**ASSIGNMENT:** Could you filter the data below down to the lines that hold the word "computer"?

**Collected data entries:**
>>>
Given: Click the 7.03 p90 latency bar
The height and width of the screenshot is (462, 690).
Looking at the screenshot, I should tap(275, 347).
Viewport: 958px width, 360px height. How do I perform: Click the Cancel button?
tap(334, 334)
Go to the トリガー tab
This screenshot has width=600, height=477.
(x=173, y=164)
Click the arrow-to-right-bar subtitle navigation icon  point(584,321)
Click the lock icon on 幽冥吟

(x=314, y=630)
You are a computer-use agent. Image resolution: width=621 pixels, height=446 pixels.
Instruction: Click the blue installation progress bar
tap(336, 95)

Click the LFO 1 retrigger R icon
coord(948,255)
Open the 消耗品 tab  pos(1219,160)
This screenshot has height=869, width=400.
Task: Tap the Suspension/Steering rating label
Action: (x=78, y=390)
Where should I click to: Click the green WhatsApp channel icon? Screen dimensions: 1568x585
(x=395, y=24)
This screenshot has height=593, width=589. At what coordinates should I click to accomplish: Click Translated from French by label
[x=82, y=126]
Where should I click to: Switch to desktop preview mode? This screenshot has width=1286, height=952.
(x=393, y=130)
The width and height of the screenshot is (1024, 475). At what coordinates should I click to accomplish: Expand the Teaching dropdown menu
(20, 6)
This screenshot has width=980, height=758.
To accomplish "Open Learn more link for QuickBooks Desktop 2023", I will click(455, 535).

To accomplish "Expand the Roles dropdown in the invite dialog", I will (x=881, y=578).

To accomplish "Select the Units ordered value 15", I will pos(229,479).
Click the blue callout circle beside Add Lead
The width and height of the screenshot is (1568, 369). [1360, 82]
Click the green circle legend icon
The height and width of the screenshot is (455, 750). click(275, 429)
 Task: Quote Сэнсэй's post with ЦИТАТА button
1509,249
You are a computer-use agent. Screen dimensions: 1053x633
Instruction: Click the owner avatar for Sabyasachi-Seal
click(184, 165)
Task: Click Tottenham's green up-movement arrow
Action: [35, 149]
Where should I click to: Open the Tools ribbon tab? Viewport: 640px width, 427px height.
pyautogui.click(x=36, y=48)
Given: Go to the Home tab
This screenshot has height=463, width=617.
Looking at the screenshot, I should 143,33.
<<<
**RESPONSE AREA:**
You are a computer-use agent. Image resolution: width=621 pixels, height=446 pixels.
You are a computer-use agent. Screen dimensions: 1053x633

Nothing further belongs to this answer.